DodgyCodeException
DodgyCodeException

Reputation: 6133

Safe cast vs cast to nullable

What is the difference between

x as? String

and

x as String?

They both seem to produce a String? type. The Kotlin page doesn't answer it for me.

UPDATE:

To clarify, my question is:

What is the purpose of having an as? operator at all, since for any object x and for any type T, the expression x as? T can be (I think) rephrased as x as T? ?

Upvotes: 33

Views: 18322

Answers (2)

Zoe - Save the data dump
Zoe - Save the data dump

Reputation: 28288

as? is the safe type cast operator. This means if casting fails, it returns null instead of throwing an exception. The docs also state the returned type is a nullable type, even if you cast it as a non-null type. Which means:

fun <T> safeCast(t: T){
    val res = t as? String //Type: String?
}

fun <T> unsafeCast(t: T){
    val res = t as String? //Type: String?
}

fun test(){
    safeCast(1234);//No exception, `res` is null
    unsafeCast(null);//No exception, `res` is null
    unsafeCast(1234);//throws a ClassCastException
}

The point of the safe cast operator is safe casting. In the above example, I used the original String example with integers as the type. unsafeCast on an Int of course throws an exception, because an Int is not a String. safeCast does not, but res ends up as null.

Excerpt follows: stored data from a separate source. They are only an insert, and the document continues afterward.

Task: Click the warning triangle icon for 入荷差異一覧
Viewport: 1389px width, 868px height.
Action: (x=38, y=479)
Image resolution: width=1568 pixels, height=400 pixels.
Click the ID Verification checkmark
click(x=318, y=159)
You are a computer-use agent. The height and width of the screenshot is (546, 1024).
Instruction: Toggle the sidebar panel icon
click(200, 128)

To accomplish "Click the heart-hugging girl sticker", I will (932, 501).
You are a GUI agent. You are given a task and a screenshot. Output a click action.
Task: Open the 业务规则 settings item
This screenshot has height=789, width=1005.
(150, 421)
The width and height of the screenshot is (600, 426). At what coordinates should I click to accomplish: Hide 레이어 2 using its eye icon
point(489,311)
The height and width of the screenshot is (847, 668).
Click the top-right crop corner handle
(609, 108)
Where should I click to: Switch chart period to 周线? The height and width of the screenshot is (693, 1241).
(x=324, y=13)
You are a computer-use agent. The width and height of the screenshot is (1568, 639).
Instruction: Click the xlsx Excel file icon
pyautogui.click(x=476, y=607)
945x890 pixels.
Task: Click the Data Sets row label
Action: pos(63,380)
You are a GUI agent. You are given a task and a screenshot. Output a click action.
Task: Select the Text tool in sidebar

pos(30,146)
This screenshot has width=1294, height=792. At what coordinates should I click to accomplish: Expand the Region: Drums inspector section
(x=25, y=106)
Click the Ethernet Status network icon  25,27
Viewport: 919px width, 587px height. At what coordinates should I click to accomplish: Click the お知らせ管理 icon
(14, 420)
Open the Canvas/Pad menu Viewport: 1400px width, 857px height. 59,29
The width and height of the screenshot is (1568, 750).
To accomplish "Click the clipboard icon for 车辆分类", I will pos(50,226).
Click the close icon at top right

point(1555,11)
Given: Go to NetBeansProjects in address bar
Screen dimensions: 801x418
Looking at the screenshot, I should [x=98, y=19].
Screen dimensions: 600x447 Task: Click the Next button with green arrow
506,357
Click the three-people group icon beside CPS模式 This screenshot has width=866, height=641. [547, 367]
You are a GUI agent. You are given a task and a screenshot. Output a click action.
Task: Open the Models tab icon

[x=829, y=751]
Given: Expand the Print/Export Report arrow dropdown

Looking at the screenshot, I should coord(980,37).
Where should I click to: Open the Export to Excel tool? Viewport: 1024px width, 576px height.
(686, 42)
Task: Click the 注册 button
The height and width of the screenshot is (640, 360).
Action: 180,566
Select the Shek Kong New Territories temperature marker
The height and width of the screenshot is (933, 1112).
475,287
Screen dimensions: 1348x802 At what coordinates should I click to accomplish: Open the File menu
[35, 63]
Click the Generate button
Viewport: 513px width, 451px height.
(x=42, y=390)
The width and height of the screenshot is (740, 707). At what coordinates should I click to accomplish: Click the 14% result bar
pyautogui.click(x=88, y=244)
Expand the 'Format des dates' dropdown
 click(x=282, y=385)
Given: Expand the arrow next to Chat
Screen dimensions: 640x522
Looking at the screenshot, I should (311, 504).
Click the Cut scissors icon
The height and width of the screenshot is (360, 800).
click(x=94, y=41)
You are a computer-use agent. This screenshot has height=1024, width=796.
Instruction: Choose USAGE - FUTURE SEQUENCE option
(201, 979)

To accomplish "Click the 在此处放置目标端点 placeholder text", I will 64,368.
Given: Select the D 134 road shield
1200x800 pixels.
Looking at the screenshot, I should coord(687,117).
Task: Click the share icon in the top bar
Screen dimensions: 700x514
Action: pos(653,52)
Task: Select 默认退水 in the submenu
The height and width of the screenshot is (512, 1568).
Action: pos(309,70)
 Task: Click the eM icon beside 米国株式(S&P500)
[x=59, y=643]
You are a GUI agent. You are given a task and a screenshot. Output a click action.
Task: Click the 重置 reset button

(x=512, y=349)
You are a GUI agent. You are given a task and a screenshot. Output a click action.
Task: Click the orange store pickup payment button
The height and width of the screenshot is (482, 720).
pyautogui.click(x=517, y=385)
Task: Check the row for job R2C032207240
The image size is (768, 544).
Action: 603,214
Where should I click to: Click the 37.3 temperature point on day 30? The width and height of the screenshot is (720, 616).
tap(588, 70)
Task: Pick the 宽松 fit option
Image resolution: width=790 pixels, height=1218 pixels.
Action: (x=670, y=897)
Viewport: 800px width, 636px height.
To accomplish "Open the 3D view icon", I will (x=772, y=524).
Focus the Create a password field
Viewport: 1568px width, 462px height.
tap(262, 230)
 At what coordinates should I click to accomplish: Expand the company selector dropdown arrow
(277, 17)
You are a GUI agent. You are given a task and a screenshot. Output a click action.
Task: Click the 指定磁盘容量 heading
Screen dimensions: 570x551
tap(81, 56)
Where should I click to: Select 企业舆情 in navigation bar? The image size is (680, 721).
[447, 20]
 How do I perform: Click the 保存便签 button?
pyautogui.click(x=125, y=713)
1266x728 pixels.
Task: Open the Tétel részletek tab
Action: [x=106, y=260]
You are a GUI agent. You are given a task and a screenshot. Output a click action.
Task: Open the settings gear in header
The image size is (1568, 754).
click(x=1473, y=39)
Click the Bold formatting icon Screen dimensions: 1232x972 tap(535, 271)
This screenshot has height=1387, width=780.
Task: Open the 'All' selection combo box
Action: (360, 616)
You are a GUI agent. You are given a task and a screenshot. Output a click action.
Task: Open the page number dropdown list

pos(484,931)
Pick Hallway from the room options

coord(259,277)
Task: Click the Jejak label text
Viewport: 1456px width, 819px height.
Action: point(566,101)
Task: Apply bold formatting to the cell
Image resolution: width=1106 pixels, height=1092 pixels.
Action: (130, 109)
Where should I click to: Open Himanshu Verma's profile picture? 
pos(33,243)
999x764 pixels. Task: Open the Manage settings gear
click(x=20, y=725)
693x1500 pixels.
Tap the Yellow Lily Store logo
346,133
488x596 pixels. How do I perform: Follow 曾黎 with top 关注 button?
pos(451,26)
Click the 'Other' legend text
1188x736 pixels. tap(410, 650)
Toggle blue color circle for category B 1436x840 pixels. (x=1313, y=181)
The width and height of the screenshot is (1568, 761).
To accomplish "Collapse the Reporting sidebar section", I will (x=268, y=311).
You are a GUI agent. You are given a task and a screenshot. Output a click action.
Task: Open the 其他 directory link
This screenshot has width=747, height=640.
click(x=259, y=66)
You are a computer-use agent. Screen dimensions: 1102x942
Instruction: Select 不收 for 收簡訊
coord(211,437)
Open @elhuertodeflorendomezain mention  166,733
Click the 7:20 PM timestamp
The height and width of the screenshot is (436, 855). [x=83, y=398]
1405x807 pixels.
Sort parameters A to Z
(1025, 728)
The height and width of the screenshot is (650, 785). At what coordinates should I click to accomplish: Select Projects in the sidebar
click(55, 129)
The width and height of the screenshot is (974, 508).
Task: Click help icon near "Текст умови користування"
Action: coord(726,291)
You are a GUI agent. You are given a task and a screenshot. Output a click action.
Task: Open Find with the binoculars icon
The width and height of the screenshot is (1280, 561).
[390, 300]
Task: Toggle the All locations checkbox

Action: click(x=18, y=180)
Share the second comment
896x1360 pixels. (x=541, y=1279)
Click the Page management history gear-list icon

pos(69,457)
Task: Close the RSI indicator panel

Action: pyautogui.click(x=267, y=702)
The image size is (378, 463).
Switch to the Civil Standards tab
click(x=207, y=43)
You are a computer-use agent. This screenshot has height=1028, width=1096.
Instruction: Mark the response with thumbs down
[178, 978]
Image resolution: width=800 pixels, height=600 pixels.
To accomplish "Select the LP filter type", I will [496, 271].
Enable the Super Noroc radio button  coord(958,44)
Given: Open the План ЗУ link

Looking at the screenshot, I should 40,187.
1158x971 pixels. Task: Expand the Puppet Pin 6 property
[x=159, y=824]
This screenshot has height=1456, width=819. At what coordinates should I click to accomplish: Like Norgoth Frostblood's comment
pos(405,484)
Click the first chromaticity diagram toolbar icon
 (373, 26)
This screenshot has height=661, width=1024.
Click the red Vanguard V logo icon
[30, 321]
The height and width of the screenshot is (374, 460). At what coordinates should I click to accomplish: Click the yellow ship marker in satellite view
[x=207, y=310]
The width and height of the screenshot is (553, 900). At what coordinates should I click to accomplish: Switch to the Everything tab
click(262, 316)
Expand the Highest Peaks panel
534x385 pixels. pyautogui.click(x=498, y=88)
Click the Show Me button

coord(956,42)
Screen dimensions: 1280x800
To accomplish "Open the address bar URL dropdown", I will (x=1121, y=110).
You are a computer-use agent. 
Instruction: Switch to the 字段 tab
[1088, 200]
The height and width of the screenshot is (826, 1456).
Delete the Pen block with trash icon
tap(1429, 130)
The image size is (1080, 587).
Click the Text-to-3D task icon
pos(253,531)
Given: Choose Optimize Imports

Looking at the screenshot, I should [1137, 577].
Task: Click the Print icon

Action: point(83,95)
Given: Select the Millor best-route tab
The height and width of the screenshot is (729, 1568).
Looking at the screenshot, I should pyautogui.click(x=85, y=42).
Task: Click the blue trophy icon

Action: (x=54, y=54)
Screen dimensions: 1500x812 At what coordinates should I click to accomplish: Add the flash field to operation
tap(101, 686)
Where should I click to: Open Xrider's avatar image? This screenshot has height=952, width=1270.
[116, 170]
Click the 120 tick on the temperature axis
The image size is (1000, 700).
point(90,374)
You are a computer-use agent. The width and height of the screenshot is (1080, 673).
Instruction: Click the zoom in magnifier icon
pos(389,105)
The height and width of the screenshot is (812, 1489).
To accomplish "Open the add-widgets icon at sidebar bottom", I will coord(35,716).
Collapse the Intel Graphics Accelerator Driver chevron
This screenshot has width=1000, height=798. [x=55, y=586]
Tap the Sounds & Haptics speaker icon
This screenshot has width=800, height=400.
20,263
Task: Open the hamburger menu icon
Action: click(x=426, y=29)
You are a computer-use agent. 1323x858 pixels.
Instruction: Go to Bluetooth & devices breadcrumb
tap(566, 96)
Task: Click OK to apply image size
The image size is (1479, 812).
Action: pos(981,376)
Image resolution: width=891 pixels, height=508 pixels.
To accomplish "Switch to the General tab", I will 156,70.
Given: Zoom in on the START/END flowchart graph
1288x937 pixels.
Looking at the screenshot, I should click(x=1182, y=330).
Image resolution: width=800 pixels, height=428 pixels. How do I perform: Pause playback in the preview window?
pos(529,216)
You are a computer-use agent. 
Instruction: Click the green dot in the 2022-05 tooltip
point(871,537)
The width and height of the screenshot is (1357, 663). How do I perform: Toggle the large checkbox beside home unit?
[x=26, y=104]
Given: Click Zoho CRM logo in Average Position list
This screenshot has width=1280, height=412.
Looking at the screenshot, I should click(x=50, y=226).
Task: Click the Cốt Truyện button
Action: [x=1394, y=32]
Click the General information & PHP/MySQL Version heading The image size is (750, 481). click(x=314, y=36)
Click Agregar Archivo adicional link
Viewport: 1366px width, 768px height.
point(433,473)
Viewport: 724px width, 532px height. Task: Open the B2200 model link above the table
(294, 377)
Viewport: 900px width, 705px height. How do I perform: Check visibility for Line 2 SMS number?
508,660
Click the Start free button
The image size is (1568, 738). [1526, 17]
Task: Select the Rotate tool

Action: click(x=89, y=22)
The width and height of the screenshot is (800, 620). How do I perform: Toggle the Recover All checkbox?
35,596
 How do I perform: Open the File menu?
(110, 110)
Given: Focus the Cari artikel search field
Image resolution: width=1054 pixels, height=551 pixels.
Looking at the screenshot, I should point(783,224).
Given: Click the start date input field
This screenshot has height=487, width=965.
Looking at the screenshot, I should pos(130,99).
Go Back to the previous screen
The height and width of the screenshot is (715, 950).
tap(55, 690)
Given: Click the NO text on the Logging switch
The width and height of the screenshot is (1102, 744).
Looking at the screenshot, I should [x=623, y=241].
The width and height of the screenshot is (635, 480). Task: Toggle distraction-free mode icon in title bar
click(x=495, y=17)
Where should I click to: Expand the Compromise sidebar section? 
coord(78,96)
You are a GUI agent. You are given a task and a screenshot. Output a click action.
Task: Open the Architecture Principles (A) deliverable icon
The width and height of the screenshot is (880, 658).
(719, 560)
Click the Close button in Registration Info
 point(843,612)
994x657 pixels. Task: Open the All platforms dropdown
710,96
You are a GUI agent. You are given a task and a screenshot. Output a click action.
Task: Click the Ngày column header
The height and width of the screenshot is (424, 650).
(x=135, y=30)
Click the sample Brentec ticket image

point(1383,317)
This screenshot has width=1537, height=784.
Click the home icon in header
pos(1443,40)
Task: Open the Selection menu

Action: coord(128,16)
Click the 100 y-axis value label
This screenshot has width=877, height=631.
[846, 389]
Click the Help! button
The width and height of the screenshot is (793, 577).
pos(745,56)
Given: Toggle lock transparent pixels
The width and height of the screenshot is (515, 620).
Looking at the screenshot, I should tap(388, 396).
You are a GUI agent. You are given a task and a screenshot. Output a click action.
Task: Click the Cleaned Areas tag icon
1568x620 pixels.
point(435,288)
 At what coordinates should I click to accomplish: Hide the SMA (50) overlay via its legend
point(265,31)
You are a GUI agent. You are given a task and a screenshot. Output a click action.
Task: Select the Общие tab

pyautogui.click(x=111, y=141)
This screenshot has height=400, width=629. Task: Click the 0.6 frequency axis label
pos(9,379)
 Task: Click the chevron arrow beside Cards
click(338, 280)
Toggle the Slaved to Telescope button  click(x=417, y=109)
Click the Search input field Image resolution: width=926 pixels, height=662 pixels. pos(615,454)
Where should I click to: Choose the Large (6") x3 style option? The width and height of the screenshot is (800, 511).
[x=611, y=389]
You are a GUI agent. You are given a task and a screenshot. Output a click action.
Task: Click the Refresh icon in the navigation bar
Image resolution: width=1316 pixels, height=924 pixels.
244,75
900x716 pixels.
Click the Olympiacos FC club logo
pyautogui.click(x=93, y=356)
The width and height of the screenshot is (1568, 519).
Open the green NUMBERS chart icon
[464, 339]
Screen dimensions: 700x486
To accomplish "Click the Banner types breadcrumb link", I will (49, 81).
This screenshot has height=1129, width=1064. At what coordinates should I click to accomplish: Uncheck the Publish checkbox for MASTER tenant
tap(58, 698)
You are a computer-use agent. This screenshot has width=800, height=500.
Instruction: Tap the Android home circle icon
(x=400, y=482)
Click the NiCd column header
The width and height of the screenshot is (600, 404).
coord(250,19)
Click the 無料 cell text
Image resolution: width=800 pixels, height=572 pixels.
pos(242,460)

The main difference isn't the type, but how it handles the casting itself. variable as SomeClass? throws an exception on an incompatible type, where as variable as? SomeClass does not, and returns null instead.

Upvotes: 16

Kiskae
Kiskae

Reputation: 25603

The difference lies in when x is a different type:

val x: Int = 1

x as String? // Causes ClassCastException, cannot assign Int to String?

x as? String // Returns null, since x is not a String type.